4. Stretch and massage muscles.
This will definitely help alleviate sore muscles and keep those legs fresh.  If you feel antsy not running, go for a walk. Also, don't decide this is the week you start that Insanity or P90X workout!

5. Map out race course.  
It can be pretty hectic during the race, so familiarity with the course will help you know when that tough curve or hill is coming up is a big mental boost.

6. Get all your gear together. 
Set aside all your race day gear, shirts, shorts, racing bibs, shoes, and any other gadgets, like GPS watches or putting together a race day playlist.  Note: Do not break in new shoes during a race!

Wednesday, February 20, 2013

Food is Fuel

I got home a little early from work and had some time before my run.  I was a little hungry and I usually have a banana or some nuts before a run.  However, I decided to indulge on some cookies and leftover Valentine chocolates and it turns out that isn't exactly the best pre-workout snack.

I've never felt so sluggish and bloated.  Every minute and every mile was a struggle to push through and I had to call it quits after only 3 miles because I was getting nauseated.  I don't think I enjoyed any moment of that run.  I had just ran the day before so I wasn't out of shape or incredibly sore.  It got me thinking, what is going on!?!

'Could a few pieces of chocolates and cookies really have thrown me in such a funk?  Is this what people on a non-healthy diet feel like when they run? because this sucks!'

So much of being healthy and fit has to do with what you fuel your body with.  If you want to body to perform its best, you have to feed it with the best fuel.  The key is to use nutrient rich natural ingredients to keep you full longer and more active. Also a common misconception is that eating healthy food somehow cancels out all that sugary junk food which is sad to say not the case.

Below is a healthy recipe to fuel all day long full of nutrients and energy.  Makes about 4 servings.
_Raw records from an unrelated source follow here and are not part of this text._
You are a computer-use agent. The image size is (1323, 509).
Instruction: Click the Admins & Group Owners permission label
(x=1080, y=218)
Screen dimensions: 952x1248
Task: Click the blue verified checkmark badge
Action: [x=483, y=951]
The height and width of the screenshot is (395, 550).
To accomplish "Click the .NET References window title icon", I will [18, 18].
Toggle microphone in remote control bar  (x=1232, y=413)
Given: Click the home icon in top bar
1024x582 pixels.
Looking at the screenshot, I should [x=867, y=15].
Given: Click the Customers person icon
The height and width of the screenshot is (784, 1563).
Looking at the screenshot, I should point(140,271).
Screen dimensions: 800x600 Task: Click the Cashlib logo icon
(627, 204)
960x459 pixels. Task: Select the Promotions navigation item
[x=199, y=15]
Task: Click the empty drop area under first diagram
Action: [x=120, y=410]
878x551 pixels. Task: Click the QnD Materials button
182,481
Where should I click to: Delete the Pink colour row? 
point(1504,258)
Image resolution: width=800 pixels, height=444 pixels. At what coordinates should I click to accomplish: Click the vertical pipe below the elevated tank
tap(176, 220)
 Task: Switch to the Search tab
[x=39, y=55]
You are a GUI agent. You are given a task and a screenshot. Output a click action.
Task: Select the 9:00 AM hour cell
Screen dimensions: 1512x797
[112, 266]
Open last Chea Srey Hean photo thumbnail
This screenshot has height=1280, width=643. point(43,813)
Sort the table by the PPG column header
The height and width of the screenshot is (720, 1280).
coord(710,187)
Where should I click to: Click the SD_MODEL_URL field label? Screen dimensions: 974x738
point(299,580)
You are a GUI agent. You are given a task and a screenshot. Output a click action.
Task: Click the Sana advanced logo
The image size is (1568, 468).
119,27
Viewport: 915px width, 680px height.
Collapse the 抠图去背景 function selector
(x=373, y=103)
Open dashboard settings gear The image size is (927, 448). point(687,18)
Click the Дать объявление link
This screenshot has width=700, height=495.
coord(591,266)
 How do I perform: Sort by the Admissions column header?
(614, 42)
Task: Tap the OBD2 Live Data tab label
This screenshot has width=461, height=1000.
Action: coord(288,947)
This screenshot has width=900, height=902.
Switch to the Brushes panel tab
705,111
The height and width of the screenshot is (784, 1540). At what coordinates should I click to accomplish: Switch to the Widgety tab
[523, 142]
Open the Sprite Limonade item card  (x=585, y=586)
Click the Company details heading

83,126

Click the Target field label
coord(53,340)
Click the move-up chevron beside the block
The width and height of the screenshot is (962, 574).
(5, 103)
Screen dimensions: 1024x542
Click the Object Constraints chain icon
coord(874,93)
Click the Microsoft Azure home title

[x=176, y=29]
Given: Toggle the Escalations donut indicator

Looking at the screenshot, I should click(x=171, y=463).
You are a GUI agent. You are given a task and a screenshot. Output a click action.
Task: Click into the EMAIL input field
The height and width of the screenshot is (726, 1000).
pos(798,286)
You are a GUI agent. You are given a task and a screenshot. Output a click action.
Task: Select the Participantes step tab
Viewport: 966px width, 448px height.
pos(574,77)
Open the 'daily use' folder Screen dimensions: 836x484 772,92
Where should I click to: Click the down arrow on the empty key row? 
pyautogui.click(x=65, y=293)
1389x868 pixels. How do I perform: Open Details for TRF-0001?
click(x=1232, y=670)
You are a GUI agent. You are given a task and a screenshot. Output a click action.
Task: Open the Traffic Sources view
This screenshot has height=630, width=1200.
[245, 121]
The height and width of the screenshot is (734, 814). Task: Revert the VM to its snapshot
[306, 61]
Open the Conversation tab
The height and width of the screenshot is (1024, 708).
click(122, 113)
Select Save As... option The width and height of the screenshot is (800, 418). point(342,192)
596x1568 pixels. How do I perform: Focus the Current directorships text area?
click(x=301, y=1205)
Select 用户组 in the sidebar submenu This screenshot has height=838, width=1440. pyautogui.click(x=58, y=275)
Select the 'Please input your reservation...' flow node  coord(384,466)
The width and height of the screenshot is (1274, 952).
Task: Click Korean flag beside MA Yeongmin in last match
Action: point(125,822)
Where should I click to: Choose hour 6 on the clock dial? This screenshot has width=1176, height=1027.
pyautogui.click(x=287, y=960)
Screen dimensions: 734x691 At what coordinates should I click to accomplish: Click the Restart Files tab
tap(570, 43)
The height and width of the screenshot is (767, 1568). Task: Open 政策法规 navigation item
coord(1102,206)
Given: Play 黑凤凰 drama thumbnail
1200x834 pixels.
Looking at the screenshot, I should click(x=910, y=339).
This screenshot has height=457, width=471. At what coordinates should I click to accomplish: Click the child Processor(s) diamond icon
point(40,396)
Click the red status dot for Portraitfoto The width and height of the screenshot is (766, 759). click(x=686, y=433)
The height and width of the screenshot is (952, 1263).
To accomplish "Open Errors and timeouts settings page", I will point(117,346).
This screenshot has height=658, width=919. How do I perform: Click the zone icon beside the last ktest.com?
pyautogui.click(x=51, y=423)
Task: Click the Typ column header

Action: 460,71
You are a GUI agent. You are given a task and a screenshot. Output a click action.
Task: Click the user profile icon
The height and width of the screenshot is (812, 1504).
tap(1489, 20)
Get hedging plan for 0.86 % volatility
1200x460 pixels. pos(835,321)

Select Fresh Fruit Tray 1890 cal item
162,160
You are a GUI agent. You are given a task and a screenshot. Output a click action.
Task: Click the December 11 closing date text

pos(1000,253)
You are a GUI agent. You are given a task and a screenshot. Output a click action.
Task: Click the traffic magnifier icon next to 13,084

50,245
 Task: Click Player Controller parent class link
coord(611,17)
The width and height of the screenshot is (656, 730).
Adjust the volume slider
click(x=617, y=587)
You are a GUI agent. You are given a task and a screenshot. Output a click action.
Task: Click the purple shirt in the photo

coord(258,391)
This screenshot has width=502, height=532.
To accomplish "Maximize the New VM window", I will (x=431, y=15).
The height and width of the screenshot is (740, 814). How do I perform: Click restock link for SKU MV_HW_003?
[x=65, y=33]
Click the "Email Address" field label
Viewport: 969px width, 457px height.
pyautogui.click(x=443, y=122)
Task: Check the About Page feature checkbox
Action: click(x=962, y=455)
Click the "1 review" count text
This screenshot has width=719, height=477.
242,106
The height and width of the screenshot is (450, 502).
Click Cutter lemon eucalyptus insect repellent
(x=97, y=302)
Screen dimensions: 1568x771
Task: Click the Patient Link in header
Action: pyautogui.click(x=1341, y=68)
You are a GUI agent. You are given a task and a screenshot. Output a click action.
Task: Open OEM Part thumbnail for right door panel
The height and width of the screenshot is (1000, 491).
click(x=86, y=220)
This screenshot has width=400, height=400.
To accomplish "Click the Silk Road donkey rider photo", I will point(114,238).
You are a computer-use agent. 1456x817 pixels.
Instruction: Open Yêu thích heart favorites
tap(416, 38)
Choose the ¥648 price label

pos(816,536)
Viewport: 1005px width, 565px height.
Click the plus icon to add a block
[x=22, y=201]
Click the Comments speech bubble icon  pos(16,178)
Black Beans and Brown Rice

Nutrition Facts
Serving Size 215 g
Amount Per Serving
Calories
478
Calories from Fat
109
% Daily Value*
Total Fat
12.1g
19%
Saturated Fat
2.2g
11%
Trans Fat
0.0g
Cholesterol
5mg
2%
Sodium
699mg
29%
Total Carbohydrates
81.6g
27%
Dietary Fiber
6.2g
25%
Sugars
2.3g
Protein
11.1g
Vitamin A 4%Vitamin C 66%
Calcium 7%Iron 21%
Nutrition Grade B+
* Based on a 2000 calorie diet

Ingredients


1 Tsp Salt
1 Tsp Ground black pepper
1 Tbsp Ground Cumin
2 Tbsp Olive Oil
1 can drained black beans
1/2 cup sliced white mushrooms
2 cups of brown rice
2 Quarts Chicken Stock
2-3 Bell peppers(Green/Red/Yellow) about 1-2 cups
1 Small Onion
2-3 Turkey Sausage Links(half pound)

Directions

Saute the veggies in a large pan until peppers are softened.
Cook the rice per instructions but use the chicken stock instead of water. Dice the bell pepper and onion into half inch cubes. In a medium pan on medium heat, brown the turkey sausage until center is browned, while flipping the sausages every few minutes so that it cooks evenly.  Remove the sausage from pan and set aside to cool and then cut the sausage into half inch slices, if you slice it right away all the juices will flow out.  In a large pan, saute  on medium heat the onions and mushrooms in the olive oil for a few minutes until the onion are transparent.  Add in the diced bell pepper and black beans.  Season with salt, pepper and cumin.  When the bell peppers have softened a just bit, add in the cooked rice and mix thoroughly. Add some chopped fresh parsley on top and serve.  Salt and pepper to taste.  Takes about an hour including prep time.